SCIM API 2.0

Important

This feature is in Public Preview.

This article describes how to use the Azure Databricks SCIM APIs to provision users, service principals, and groups to Azure Databricks.

SCIM, or System for Cross-domain Identity Management, is an open standard that allows you to automate user provisioning. Azure Databricks supports both UI-based SCIM provisioning and provisioning using REST APIs and JSON. The Azure Databricks SCIM API follows version 2.0 of the SCIM protocol.

For UI-based SCIM provisioning setup, see Sync users and groups from Azure Active Directory.

Account-level and workspace-level SCIM provisioning

You can either configure one SCIM provisioning connector from Azure Active Directory to your Azure Databricks account, using account-level SCIM provisioning, or configure separate SCIM provisioning connectors to each workspace, using workspace-level SCIM provisioning.

  • Account-level SCIM provisioning: Azure Databricks recommends you use account-level SCIM provisioning to create, update, and delete all users from the account. You will manage the assignment of users and groups to workspaces within Databricks. Your workspaces must be enabled for identity federation, in order to manage the assignment of users to workspaces. Azure Databricks recommends you assign users to workspaces using the workspace assignment API.

Account-level SCIM diagram

  • Workspace-level SCIM provisioning: If none of your workspaces are enabled for identity federation, or if you have a mix of workspaces, some enabled for identity federation and others not, you must manage account-level and workspace-level SCIM provisioning in parallel. In a mixed scenario, you don’t need workspace-level SCIM provisioning for any workspaces that are enabled for identity federation.
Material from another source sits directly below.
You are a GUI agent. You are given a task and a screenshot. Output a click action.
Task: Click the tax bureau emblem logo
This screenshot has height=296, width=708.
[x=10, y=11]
    If you already have workspace-level SCIM provisioning set up for workspaces that you are enabling for identity federation, you should set up account-level SCIM provisioning and turn off the workspace-level SCIM provisioner. See Migrate workspace-level SCIM provisioning to the account level.

To manage account-level SCIM provisioning using the REST API, see:

To manage workspace-level SCIM provisioning using the REST API, see:

For more information about workspace-level vs account-level SCIM provisioning, see Sync users and groups from Azure Active Directory.

Requirements

Your Azure Databricks account must have the Premium Plan.

SCIM 2.0 APIs

An Azure Databricks workspace admin can invoke all workspace-level SCIM API endpoints:

Non-admin users and service principals can invoke the workspace-level Me Get endpoint, the workspace-level Users Get endpoint to display names and IDs, and the workspace-level Group Get endpoint to display group display names and IDs.

Account admins can invoke the account-level SCIM API endpoints:

Call workspace-level SCIM APIs

To call workspace-level SCIM APIs, replace <databricks-instance> with the workspace URL of your Azure Databricks deployment.

https://<databricks-instance>/api/2.0/preview/scim/v2/<api-endpoint>

Call account-level SCIM APIs

You must be an account admin to call SCIM API 2.0 (Accounts) .

You call the account-level SCIM API on the accounts.azuredatabricks.net domain, not your workspace domain. For example:

https://accounts.azuredatabricks.net/api/2.0/accounts/{account_id}/scim/v2/Users/{user_id}

Use your account owner or account admin username and password with HTTP Basic authentication.

Header parameters

Parameter Type Description
Authorization (required)

Or:

The .netrc file (if using curl)
STRING Set to Bearer <access-token>.

See Authentication using Azure Databricks personal access tokens, Authenticate using Azure Active Directory tokens, and Token API 2.0 to learn how to generate tokens.

Important! The Azure Databricks admin user who generates this token should not be managed by your identity provider (IdP). An Azure Databricks admin user who is managed by the IdP can be deprovisioned using the IdP, which would cause your SCIM provisioning integration to be disabled.

Instead of an Authorization header, you can use the .netrc file along with the --netrc (or -n) option. This file stores machine names and tokens separate from your code and reduces the need to type credential strings multiple times. The .netrc contains one entry for each combination of <databricks-instance> and token. For example:

machine <databricks-instance> login token password <access-token>
Content-Type (required for write operations) STRING Set to application/scim+json.
Accept (required for read operations) STRING Set to application/scim+json.

Filter results

Use filters to return a subset of users or groups. For all users, the user userName and group displayName fields are supported. Admin users can filter users on the active attribute.

Operator Description Behavior
eq equals Attribute and operator values must be identical.
ne not equal to Attribute and operator values are not identical.
co contains Operator value must be a substring of attribute value.
sw starts with Attribute must start with and contain operator value.
and logical AND Match when all expressions evaluate to true.
or logical OR Match when any expression evaluates to true.

Sort results

Sort results using the sortBy and sortOrder query parameters. The default is to sort by ID.